Adjunct Professor of Immunology and Infectious Diseases

Department of Immunology and Infectious Diseases

Affiliations

Professor of Biology, Boston College 
Associated Researcher, Broad Institute

Research

Malaria and other diseases transmitted by mosquitoes and other vector insects impose substantial morbidity and mortality on human populations around the globe. The renewed call for malaria eradication, and the integration of genomics with studies of vector and parasite biology, provide a variety of new opportunities to understand in greater depth the basic biology of malaria and to develop new approaches to reducing disease incidence and monitoring the effectiveness of existing and evolving interventions being deployed to eliminate malaria. 

Malaria vector genomics and genetic associations

We are developing and utilizing genomically-based tools to understand population and species structure in malaria vectors, and to map genetic associations for key traits (e.g., vector competence, host preference, insecticide resistance) in vector mosquitoes that affect malaria transmission and vector control. On-going projects include use a genome-wide single nucleotide polymorphism array for Anopheles gambiae we have developed with collaborators to map population structure and genetic associations, genomic analysis of species complexity among anopheline mosquitoes, and development of methods for discovery of genetic associations based on direct sequencing of well-defined mosquito phenotype pools.
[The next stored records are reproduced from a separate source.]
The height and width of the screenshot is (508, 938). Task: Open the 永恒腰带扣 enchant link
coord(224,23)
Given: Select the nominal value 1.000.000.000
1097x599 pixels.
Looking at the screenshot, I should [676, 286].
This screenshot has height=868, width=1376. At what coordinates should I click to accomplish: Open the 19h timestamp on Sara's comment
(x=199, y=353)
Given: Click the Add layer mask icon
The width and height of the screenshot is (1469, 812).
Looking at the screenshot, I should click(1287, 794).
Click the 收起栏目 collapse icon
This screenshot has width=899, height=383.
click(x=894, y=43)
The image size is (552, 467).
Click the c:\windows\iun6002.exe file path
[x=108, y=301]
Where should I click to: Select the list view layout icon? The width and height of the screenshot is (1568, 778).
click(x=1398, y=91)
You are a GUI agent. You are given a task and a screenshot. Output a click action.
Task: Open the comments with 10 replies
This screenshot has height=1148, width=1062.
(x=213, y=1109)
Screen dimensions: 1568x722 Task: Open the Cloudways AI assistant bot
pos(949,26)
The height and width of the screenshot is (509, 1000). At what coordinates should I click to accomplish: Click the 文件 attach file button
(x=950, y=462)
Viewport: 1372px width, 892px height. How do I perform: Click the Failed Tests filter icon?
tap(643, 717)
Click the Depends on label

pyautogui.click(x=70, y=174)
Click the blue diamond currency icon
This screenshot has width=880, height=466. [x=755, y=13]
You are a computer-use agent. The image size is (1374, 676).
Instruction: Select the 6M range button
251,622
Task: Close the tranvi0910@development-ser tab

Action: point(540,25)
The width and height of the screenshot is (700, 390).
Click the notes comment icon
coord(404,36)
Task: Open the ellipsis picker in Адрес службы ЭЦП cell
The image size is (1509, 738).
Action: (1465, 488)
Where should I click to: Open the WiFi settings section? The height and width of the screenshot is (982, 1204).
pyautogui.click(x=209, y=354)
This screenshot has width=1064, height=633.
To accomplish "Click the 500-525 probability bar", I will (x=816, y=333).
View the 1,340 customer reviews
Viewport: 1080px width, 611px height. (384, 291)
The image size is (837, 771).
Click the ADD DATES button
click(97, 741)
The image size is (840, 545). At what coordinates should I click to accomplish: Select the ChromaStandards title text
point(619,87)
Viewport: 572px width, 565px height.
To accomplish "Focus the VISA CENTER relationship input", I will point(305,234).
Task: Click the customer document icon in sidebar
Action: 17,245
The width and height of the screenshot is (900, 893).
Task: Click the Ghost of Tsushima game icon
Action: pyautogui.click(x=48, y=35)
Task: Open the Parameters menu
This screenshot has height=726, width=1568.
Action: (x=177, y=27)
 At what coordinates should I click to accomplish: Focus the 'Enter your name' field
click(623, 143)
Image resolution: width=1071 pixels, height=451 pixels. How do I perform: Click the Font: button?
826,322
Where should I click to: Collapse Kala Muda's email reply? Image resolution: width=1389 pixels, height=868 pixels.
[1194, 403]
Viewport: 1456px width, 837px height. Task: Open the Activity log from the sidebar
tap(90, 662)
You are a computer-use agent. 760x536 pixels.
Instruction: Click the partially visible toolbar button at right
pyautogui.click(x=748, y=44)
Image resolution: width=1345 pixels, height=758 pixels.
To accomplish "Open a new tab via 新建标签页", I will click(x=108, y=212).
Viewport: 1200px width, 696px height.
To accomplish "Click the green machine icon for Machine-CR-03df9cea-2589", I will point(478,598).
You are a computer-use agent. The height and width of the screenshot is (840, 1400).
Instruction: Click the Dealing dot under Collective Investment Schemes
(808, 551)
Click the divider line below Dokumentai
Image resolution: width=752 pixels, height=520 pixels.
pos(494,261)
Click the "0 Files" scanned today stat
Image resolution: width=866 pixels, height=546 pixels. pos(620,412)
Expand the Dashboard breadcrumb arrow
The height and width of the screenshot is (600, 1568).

Genetics and mechanisms of insecticide resistance

The use of insecticides, in insecticide-treated bed nets and indoor residual spraying, remains our most effective tool for reducing malaria incidence, but development of insecticide resistance in vector mosquitoes threatens to compromise the effectiveness of these tools. We are taking a number of approaches to investigating mechanisms and incidence of insecticide resistance in vector mosquitoes. On-going projects include collaborative efforts to map genetic variation associated with insecticide resistance in African vector mosquitoes, and the use of forward genetics to define mechanisms underlying target-site and metabolic resistance in anopheline vector mosquitoes and the model fruit fly Drosophila melanogaster.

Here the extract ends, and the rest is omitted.